BEGIN SELECTED EXCERPT

By Tate Mikkelsen
The Rockbridge Area Conservation Council plans to file an appeal Friday of a judge’s ruling that would make the group give up partial management of House Mountain, the group’s attorney said.
RACC, a private environmental group in Rockbridge County, has been in a legal battle with the Virginia Outdoors Foundation, a state-created land conservation organization, since 2015.
That’s when VOF began the process of trying to exit two agreements with RACC, negotiated in 1988 and 1989, over the management of House Mountain, a Rockbridge County landmark.
In March, Circuit Judge David Carson overturned a unanimous jury decision reached in December that required VOF to abide by the agreements.
“The judge’s decision to overturn the verdict is extraordinary and outside of his power,” said Jared Jenkins, RACC’s attorney.
The disagreement centers on dueling interpretations of a portion of the 1989 agreement that creates a process for VOF and RACC to discuss amending the agreement every four years.

END SELECTED EXCERPT

> EXERCISE TASKS
• 1. In the article on the House Mountain dispute, which judge overturned the jury's December decision?
• 2. Rewrite the stretch of the House Mountain article from "That’s when VOF" through "every four years.", swapping "overturned" for "set aside".
The material after this point comes from a separate source.

BEGIN SUPPLIED MATERIAL

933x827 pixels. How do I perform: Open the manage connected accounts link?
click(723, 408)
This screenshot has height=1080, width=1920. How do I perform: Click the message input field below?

END SUPPLIED MATERIAL

> SOLUTIONS TO THE TASKS
• 1. Circuit Judge David Carson.

• 2.
That’s when VOF began the process of trying to exit two agreements with RACC, negotiated in 1988 and 1989, over the management of House Mountain, a Rockbridge County landmark.
In March, Circuit Judge David Carson set aside a unanimous jury decision reached in December that required VOF to abide by the agreements.
“The judge’s decision to overturn the verdict is extraordinary and outside of his power,” said Jared Jenkins, RACC’s attorney.
The disagreement centers on dueling interpretations of a portion of the 1989 agreement that creates a process for VOF and RACC to discuss amending the agreement every four years.